Since that holding, the Fifth DCA has receded from the broad grant of dismissal seemingly authorized by the decision, explaining that Cox is a case that should be “limited” to its very “unique” facts. See e.g., Ruiz v. Cty of Orlando, 859 So. 2d 574 (Fla. 5th DCA 2003) (“In Cox, we anticipated, although we apparently underestimated, the seductive power of [the remedy of dismissal for fraud]. . . . Cox was an extremely unusual fact pattern, wholly unlike the more conventional impeachment issues that have shown up in some more recent decisions.”); Amato v. Intindola, 854 So. 2d 812 (Fla. 4th DCA 2003)(emphasizing that the inconsistencies or falsities in the Cox case were pertinent to name, place of residence, social security number and other information that actually prevented the defendants from conducting or investigating their claim). However, that still begs the question of what conduct should be considered fraudulent and what false, misleading, or incomplete responses will amount to a “scheme” calculated to “subvert” the judicial process?

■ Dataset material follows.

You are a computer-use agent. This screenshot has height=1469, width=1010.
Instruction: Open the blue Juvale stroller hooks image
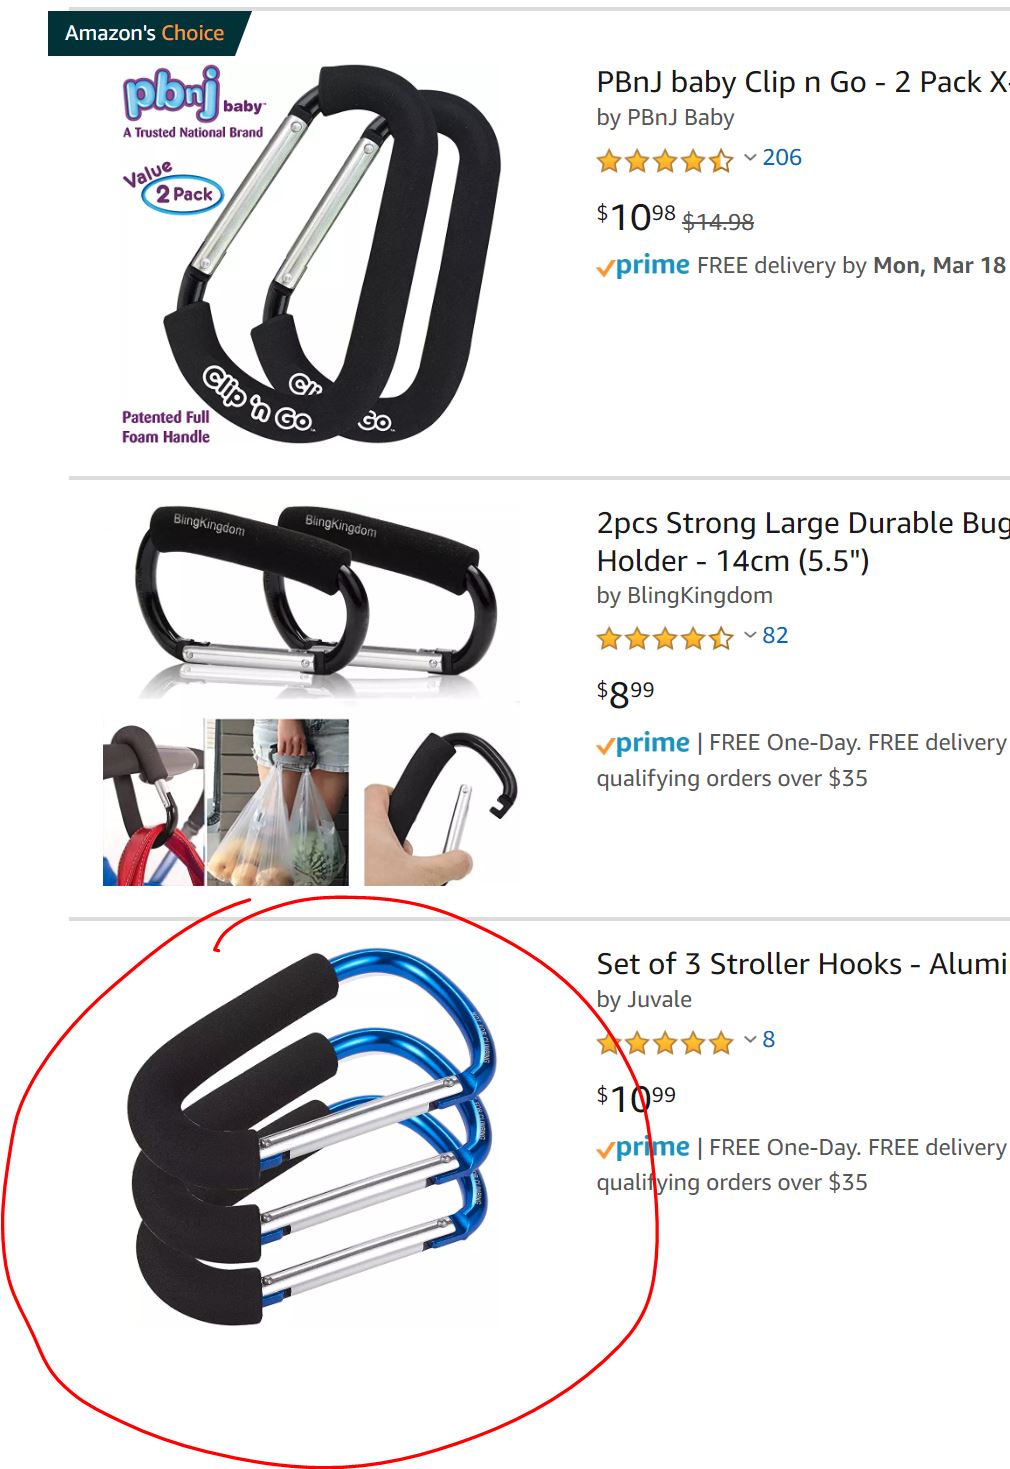(311, 1138)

It seems that more current cases have limited the instances in which dismissal may be proper. For instance, in Laschke v. Reynolds Tobacco Co., the Second District reversed dismissal with prejudice in a case where the non-moving party had actually attempted to have her medical records changed, in an attempt to mislead and deter the moving party. 872 So. 2d 344 (Fla. 2d DCA 2004). It seems hard to image a case that could be subject to dismissal for fraud where volitional conduct by the non-moving party to actually alter medical records fell short of the standard of fraud on the court. Id. In Bob Montgomery Real Estate v. Djokic, the Court found that apparently forging a document attached to the complaint was not sufficient to warrant dismissal based on fraud. 858 So. 2d 381 (Fla. 4th DCA 2003). Although admittedly, in Bob Montgomery the issue was really one of proof rather than sufficiency of conduct. Id. Further, in Bologna, the trial court noted that “fraud on the court” has become a “strategy on the part of defense counsel” and cautioned against permitting a defendant to ask overly broad questions in discovery or depositions with no meaningful follow up and thereafter slapping the plaintiff with a motion to dismissed based on fraud. 955 So. 2d at 529.

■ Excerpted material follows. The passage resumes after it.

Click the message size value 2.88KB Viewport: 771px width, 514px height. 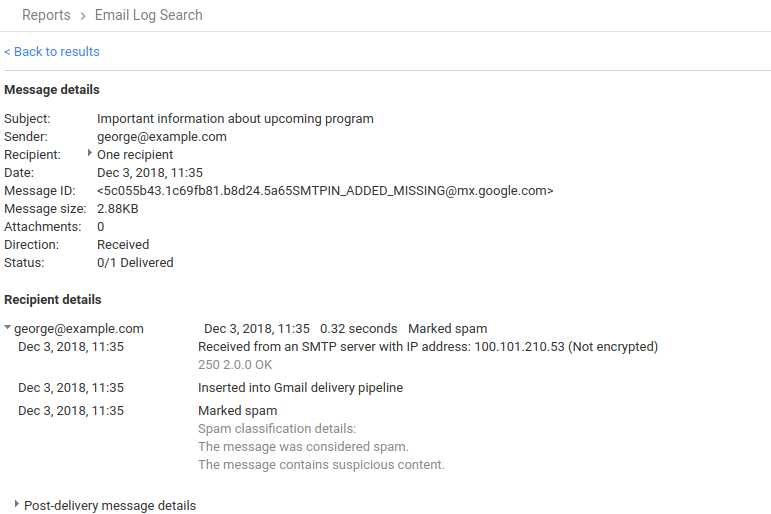click(118, 209)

However, even in light of these questions and the appellate court’s attempt to limit the application of this doctrine, numerous cases still find fraud where cross-examination and traditional discovery tools or sanctions could arguably remedy the inconsistencies in the non- moving party’s discovery responses. See e.g., Middleton v. Hager, 179 So. 3d 529 (Fla. 3d DCA 2015) (finding dismissal appropriate where the plaintiff failed to disclose prior vehicle accidents which resulted in treatment); Herman v. Intracoastal Cardiology Center, 121 So. 3d 583 (Fla. 4th DCA 2013) (affirming dismissal with prejudice where contents of the litigants diary showed that she lied on various occasions throughout the litigation).

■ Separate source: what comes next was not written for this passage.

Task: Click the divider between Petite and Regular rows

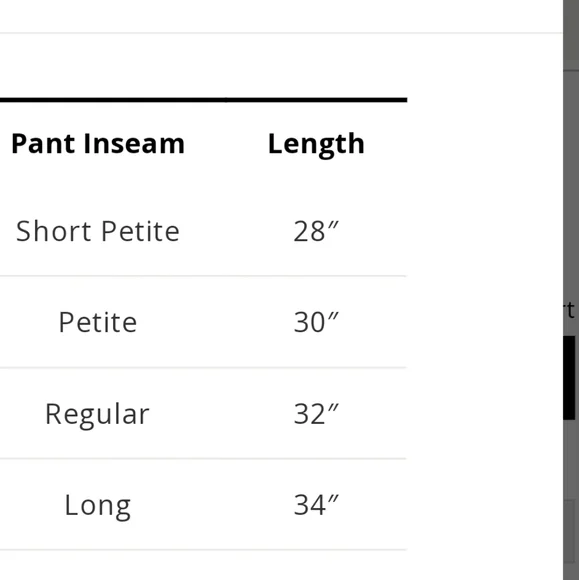Action: tap(203, 368)
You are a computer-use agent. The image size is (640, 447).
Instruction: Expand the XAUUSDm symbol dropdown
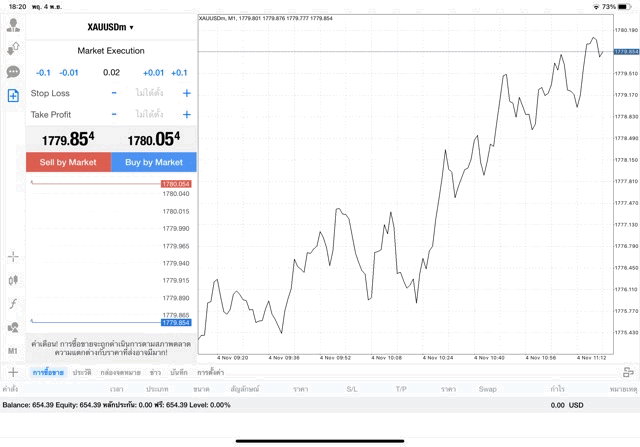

The long and short is this: whether you are a moving, or a non-moving party, in the fraud dance the outcome of the motion to dismiss is largely dependent on the specific factual circumstances of your case. Having said that, if you are a moving party: you have the burden, which is high. A such, to support a claim of fraud, the moving party should produce adequate evidence that shows the intent of the non-moving party in making inconsistent, incomplete, or even false statements. It appears that this intent to defraud or intent to subvert the truth seeking function is the key factor in determining whether dismissal is appropriate. Under the standard and current trends, presumably mere “lack of memory” “inconsistencies” or “even lies” without this critical intent element would be considered short of fraud on the court. On the flip-side: the non-moving party should be

prepared to combat this evidence by showing lack of intent, mere inaccurate memory, innocent misunderstanding, or even (in the case of false statements) an innocent intention on the part of the non-moving party.